L’actuel triangle commercial du Pacifique dans lequel le Vietnam est empêtré est plus risqué. D’une part, les États-Unis peuvent imposer des mesures protectionnistes à des partenaires commerciaux avec lesquels ils ont d’importants déficits, en particulier ceux qui importent de grandes quantités d’intrants de Chine. D’autre part, une dépendance excessive à l’égard des importations en provenance de Chine peut entraîner une instabilité lorsque des changements dans la politique intérieure chinoise affectent le commerce avec les pays voisins.
Les contrôles stricts aux frontières de la Chine dans le cadre de sa politique zéro COVID-19 ont sérieusement restreint les exportations agricoles du Vietnam, et une réduction soudaine de l’offre d’intrants en provenance de Chine affectera négativement la production industrielle vietnamienne. Il y a aussi le risque que la Chine exploite les faiblesses de ses partenaires commerciaux pour obtenir des concessions dans des différends diplomatiques ou territoriaux.
La structure commerciale actuelle reflète également le faible niveau d’industrialisation du Vietnam, caractérisé par sa production de biens à forte intensité de main-d’œuvre et sa participation aux étapes préliminaires des chaînes d’approvisionnement mondiales. Le Vietnam peut moderniser sa structure industrielle en remplaçant les importations en provenance de Chine et de Corée du Sud. En plus de diversifier progressivement ses exportations hors des États-Unis, cette stratégie d’industrialisation démantèlerait le nouveau triangle commercial du Pacifique et stabiliserait la structure commerciale du Vietnam.

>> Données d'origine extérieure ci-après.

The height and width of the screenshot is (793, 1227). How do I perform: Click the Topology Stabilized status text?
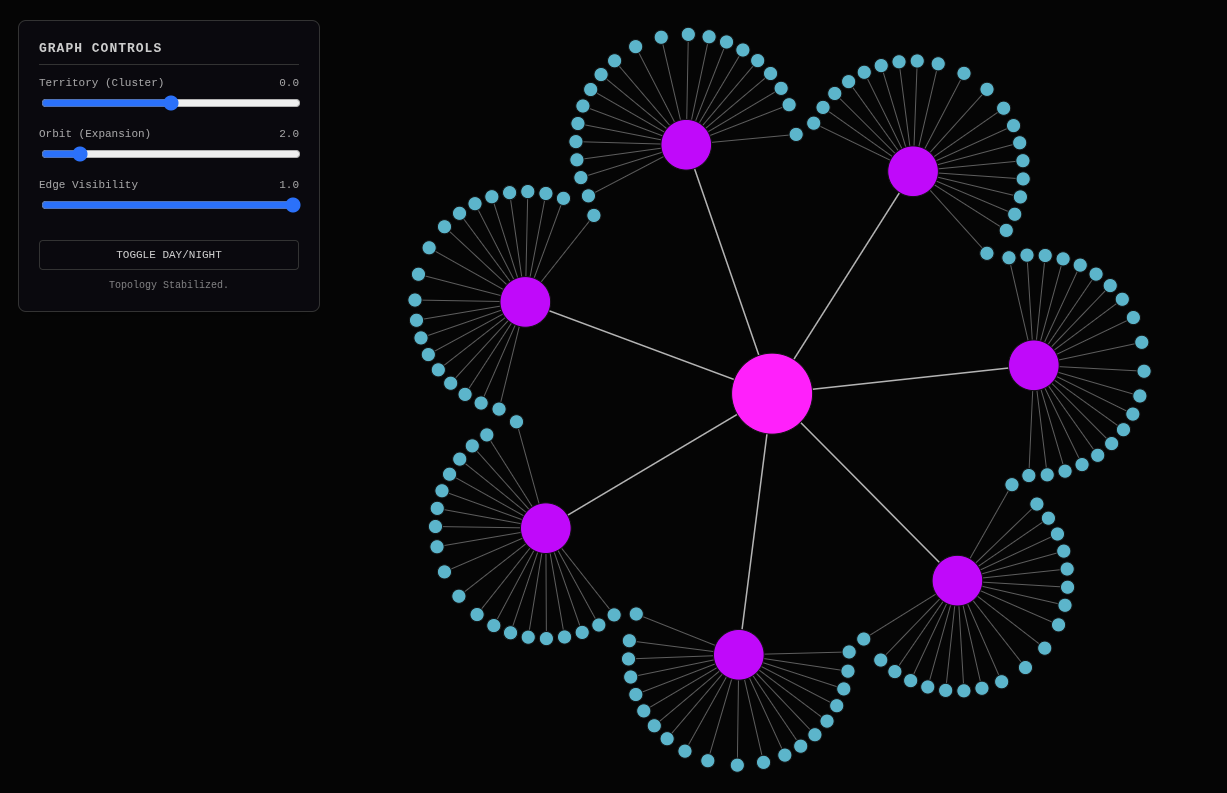pyautogui.click(x=168, y=285)
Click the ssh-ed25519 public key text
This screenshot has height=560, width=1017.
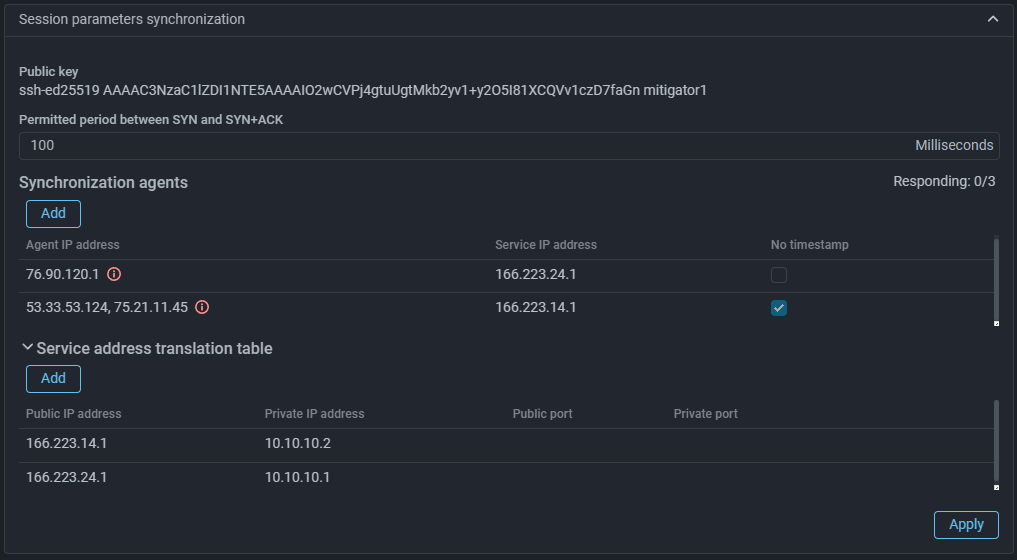[362, 90]
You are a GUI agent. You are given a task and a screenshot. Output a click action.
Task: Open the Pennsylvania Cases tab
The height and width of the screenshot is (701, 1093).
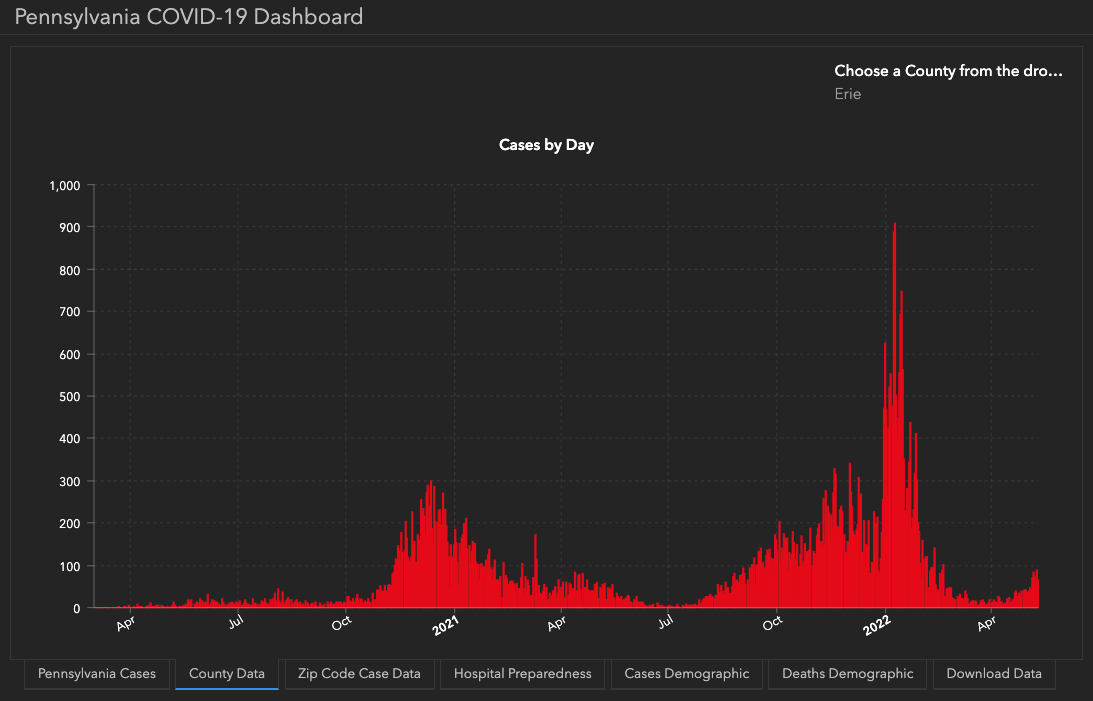tap(97, 674)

Une nouvelle politique d’industrialisation devrait se concentrer sur deux aspects. Premièrement, une nouvelle stratégie d’investissement direct étranger (IDE). Le gouvernement devrait introduire de nouveaux projets d’IDE au cas par cas, améliorer les infrastructures et offrir des incitations pour encourager la substitution des importations de composants de haute technologie et d’autres produits industriels intermédiaires.
En août 2019, le Bureau politique du Parti communiste du Vietnam a publié une résolution appelant à une nouvelle politique d’IDE. La résolution a mis l’accent sur l’introduction de projets de haute qualité (qui produisent des produits hautement qualifiés et à forte intensité technologique), même si une politique d’IDE plus large n’a pas encore été mise en place. Bien que l’absence de nouveau cadre d’IDE au Vietnam soit en partie due à la pandémie, une politique plus proactive et des initiatives concrètes sont nécessaires pour atteindre les objectifs commerciaux et économiques du Vietnam.
Deuxièmement, l’offre de main-d’œuvre qualifiée devrait être élargie afin d’améliorer la structure industrielle du Vietnam. L’amélioration des collèges techniques spécialisés et l’expansion des facultés de sciences et de technologie dans les grandes universités devraient être les points centraux de cette mise à niveau.
Une réponse plus immédiate consisterait à mettre en relation des stagiaires techniques vietnamiens dans des pays avancés, à savoir le Japon, avec des entreprises étrangères et locales investissant dans des produits industriels de meilleure qualité au Vietnam. Le nombre de travailleurs vietnamiens qualifiés effectuant des stages au Japon s’élevait à 220 000 à la fin de 2019. En outre, au Japon, il y avait un nombre accru de travailleurs qualifiés vietnamiens spécifiés qui ont réussi des examens dans des domaines d’ingénierie spécifiques et un niveau intermédiaire de langue japonaise. Fin 2020, ces travailleurs qualifiés spécifiés étaient au nombre de 15 663.
Investir dans une jeune génération de travailleurs hautement qualifiés aidera finalement le Vietnam à élever sa capacité industrielle. Pourtant, il s’agit de l’une des nombreuses mises à jour des politiques industrielles et commerciales du Vietnam qui sont nécessaires pour aider Hanoï à traverser l’instabilité du nouveau triangle commercial du Pacifique.
Tran Van Tho est professeur émérite à l’Université Waseda.